Jazz beats and Fast Show samples: Emma-Jean Thackray interviewed

She’s a trumpeter and a beat-maker. She’s a band-leader and a DJ, who’d throw Mighty Boosh and Fast Show samples about jazz into her solo live sets. Emma-Jean Thackray makes music that draws as much from Miles Davis as it does from Madlib, combining beautiful harmonies, intricate percussion and a seriously solid low end. The Yorkshire-born adopted south Londoner independently-released her first EP ‘Walrus’ in 2016, was nominated for Jazz Album Of The Year in 2018 and released a 12” on Chicago label International Anthem. This Spring, she launched a label, Movementt, with Warp Records. The first EP ‘Rain Dance’ includes live sessions from her band alongside productions that use their improvised jams, reworked in the studio to create music with a tonne of forward motion as well as a touch of calming ASMR tingly sounds. “Everything I do is heavily focused on improvisation” she says. “Why? Because that’s the pure shit.”

Tell us about the manifesto behind your new label, Movementt. 

Move the body, move the mind, move the soul. I want to make music that embodies all three. It’s also about music that couldn’t be made without the movement of people, whether that’s the transatlantic slave trade or modern immigration or London being full of people from everywhere, this whole sonic mixing pot.

You played over 50 shows last year. What were the highlights and the lowlights?

The highlights are any time we’re performing. Lowlights? Wellbeing goes out the window when you’re touring. For a long-time I was OK with that – I can eat and sleep when I’m dead. [Producer and DJ] Ras G made me see the light. We spoke after he got ill, about six months before he died, and he said ‘I’ve been through it. All that not taking care of yourself has consequences and I don’t want that for you’.

You’re classically trained. What’s your top conservatoire show-off moment?

[Jazz improv legend] Keith Tippett was one of my teachers at The Royal Welsh. I was doing a lot of drugs. I was big into the free improv. I turned my trumpet around and starting singing and screaming into the bell.
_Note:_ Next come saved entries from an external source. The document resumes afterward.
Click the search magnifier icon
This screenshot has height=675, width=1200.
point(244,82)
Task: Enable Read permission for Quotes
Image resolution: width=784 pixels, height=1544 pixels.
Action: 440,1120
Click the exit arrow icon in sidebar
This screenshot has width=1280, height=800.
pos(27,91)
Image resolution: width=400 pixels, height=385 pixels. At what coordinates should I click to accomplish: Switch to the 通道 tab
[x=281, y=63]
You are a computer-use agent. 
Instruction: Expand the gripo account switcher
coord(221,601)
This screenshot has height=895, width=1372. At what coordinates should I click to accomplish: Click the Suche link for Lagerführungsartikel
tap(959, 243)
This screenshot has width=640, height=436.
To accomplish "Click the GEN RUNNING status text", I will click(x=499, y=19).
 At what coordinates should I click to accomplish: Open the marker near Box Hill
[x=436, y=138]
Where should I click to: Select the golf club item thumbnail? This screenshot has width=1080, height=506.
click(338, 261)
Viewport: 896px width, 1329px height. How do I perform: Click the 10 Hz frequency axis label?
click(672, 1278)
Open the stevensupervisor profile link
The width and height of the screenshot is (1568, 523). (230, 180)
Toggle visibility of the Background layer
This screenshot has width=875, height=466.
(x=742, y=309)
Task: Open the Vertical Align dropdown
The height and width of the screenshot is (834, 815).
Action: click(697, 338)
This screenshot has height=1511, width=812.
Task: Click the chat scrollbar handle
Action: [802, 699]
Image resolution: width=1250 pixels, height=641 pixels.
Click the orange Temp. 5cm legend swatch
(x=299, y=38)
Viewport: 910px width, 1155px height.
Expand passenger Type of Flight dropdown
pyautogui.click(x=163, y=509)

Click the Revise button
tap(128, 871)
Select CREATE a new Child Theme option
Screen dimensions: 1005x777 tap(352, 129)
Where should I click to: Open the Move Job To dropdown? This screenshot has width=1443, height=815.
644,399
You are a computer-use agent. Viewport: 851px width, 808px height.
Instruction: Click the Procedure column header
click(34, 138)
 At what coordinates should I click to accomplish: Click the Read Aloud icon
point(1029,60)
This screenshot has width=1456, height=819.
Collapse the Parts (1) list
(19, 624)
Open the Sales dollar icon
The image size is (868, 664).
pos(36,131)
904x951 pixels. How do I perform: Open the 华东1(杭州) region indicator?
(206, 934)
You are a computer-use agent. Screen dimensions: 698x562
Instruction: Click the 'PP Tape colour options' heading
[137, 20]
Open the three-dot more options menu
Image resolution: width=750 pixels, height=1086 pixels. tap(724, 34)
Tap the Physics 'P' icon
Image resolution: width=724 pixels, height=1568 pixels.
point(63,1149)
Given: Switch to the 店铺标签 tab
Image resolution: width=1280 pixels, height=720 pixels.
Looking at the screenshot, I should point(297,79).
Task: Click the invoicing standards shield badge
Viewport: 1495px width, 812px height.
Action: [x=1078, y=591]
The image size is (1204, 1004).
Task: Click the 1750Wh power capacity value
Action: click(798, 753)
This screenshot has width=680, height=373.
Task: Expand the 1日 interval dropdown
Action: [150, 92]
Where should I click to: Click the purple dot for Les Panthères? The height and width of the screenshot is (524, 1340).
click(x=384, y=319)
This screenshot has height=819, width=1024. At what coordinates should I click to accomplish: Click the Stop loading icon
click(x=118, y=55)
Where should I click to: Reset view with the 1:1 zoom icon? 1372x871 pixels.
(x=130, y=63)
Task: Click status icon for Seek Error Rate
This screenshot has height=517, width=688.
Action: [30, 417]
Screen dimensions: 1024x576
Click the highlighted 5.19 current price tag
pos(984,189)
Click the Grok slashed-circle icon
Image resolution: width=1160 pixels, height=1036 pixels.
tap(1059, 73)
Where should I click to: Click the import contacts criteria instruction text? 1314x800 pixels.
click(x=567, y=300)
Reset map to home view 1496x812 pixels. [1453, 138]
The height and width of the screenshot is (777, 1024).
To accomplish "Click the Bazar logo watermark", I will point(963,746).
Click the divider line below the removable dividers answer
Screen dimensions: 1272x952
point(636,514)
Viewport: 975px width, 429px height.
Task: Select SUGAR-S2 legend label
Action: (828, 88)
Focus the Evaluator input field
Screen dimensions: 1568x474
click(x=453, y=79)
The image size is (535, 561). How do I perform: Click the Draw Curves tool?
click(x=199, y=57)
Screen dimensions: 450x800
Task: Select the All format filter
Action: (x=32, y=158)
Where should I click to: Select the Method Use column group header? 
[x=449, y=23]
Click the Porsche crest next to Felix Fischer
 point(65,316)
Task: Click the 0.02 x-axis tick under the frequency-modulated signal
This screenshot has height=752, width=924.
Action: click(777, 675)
He stood up and started clapping. I thought that was a pretty funny high point. 

And what producer culture props are you most proud of?

I was on the Red Bull Music Academy in 2016 and Theo Parrish was there. He had this pet name for me because I’d used the word ‘epigenetic’ so he called me $20 Word Girl. One night he was like ‘$20 Word Girl, let’s jam’. It felt good that he trusted me to be in that space with him.

Emma Jean-Thackray

A lot of people still think of improv as jazz noodle. Why are they wrong?

Are they? I don’t know if they are. Music is whatever you think it is.

How did samples from 1990s comedy series The Fast Show end up in your live set?

I like fucking with people. I like that hip-hop culture of skits and sampling films and TV shows. I’m not doing solo shows any more but I’d approach them like I was making a mixtape for the audience. 

You were in a brass band until you were 19. What should we know about brass bands?

Brass bands were always in working class areas and quite often people learned their instruments through the brass band, not classes. They were social and pastoral centres of the towns and there’s nothing like a lot of brass playing together. It’s the most beautiful sound. 

Why are record shops important to you? 

Online the algorithms are so tailored to lead you down a certain path that it’s hard to break out of that. The staff picks in a record shop you trust can set you off on another path. I often go to Sounds of the Universe [in Soho, London] even when I don’t have any money just to chat to the people I know there. They become part of your circle.

Which other artists should we know about?

Angel Bat Dawid. She’s the real shit. Cecil B Dyslexic is a rapper from Deptford and he’s another truth-sayer. [Drummer] Seb Rochford’s new project, ‘Rose Golden Doorways’ is informed by jazz but it’s reverb-drenched, sludgy, ambient and really gritty. 

You called one of your tunes ‘Ley Lines’. What’s a good conspiracy theory? 

That the pyramids at Giza were power plants harnessing sound frequencies. That’s interesting, even if you don’t believe it, because it makes you think about how frequencies have an effect on your life.